Sophie Morgan with Tavita Taki Tuuamaalii at his plantation. Photograph: Channel 4

I can’t say I wasn’t warned. “The film does contain some medical procedures,” said Krishnan Guru-Murthy, introducing Unreported World: Obesity in Paradise (Channel 4).

Even so, I found it shocking. At the diabetic foot clinic in Samoa, 41-year-old Annie is having flesh scraped away with a scalpel from a seeping open wound on the underside of her swollen foot. She’s not in pain – she can’t feel the foot, and the flesh around the wound has started to die. No anaesthetic required. In fact she’s asleep. As well as the type 2 diabetes, another side effect of Annie’s obesity is sleep apnea.

I’m not enjoying this. Not that I’m supposed to. It doesn’t look like reporter Sophie Morgan, whose sad film it is, is either. Just as it didn’t look as if she was enjoying her tea the night before. Mmm, mutton flaps – a cheap offcut of sheep belly, 40% fat, imported from New Zealand where it’s only fed to dogs.

Pass the mutton flaps! Sophie Morgan tucks in.
Pass the mutton flaps! Sophie Morgan tucks in. Photograph: Channel 4

Sophie’s host, Tavita, who is trying to lose some of his 27 stones, has his own mutton flaps hanging off his chest. And he’s not at all alone; in the Samoan islands, nine out of 10 adults are obese or overweight. It’s one of the few places in the world where life expectancy is on the slide.

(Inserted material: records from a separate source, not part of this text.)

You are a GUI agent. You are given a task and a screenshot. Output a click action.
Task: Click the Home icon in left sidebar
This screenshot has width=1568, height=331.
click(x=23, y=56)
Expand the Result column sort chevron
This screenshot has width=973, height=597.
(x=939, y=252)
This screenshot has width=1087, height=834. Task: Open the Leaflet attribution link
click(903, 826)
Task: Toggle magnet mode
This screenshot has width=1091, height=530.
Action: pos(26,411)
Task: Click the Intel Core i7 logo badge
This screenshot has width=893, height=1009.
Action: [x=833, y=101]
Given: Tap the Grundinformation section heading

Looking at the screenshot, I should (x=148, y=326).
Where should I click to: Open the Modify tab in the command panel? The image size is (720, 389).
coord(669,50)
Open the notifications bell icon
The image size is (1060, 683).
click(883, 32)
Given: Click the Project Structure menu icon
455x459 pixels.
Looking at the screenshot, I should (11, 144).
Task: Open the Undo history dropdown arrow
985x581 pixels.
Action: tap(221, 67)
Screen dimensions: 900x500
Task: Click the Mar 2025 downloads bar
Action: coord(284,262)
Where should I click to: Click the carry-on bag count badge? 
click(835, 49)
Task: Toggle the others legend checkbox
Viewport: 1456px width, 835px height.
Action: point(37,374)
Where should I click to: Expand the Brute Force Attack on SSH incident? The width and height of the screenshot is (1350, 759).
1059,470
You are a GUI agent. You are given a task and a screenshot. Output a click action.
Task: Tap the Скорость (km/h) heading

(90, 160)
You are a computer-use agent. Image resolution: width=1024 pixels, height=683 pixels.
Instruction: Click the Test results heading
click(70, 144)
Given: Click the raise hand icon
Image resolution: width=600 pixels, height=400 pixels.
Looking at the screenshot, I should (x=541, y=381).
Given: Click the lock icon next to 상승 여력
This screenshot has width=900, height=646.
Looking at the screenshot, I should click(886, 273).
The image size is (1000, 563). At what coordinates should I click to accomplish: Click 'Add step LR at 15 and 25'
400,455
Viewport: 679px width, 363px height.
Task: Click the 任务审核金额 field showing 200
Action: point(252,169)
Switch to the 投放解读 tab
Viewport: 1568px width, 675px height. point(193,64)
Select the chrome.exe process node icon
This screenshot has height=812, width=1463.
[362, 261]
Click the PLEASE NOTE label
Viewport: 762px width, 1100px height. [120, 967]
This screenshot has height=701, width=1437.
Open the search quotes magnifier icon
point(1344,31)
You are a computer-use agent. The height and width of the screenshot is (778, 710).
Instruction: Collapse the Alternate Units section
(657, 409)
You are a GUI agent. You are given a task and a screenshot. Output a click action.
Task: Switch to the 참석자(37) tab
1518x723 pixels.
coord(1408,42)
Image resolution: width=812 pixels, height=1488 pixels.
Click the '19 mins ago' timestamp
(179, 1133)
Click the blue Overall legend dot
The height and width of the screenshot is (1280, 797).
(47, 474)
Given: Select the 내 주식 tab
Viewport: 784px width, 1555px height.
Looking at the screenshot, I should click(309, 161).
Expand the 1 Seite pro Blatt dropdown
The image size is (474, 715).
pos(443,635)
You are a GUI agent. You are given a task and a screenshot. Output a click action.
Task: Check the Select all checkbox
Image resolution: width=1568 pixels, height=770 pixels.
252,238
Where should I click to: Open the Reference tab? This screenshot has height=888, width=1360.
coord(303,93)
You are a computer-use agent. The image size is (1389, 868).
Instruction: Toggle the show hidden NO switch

The mutton flaps are part of the problem. And the turkey tails. And all the other high-fat imported foods, tins and sugary fizzy drinks, along with a perception that traditional local food (lovely looking vegetables, rice, fruit, fish, etc) is somehow inferior.

Obesity and diabetes are not just a problem in Samoa, of course. It’s just that in the Samoan islands, the crisis is superconcentrated. There are problems with attitudes and education, and simple denial. In neighbouring American Samoa, a nice 28-year-old diabetic woman called Laurie Mae laughs and says she hasn’t really changed her diet since becoming pregnant, even though it might mean she loses the baby. And back at the foot clinic, another woman, in danger of losing an entire foot, doesn’t seem to know why she has diabetes. “You’ve got excess sugar in your blood,” says … not a doctor, but Sophie Morgan, adopting a role not normally the responsibility of the journalist.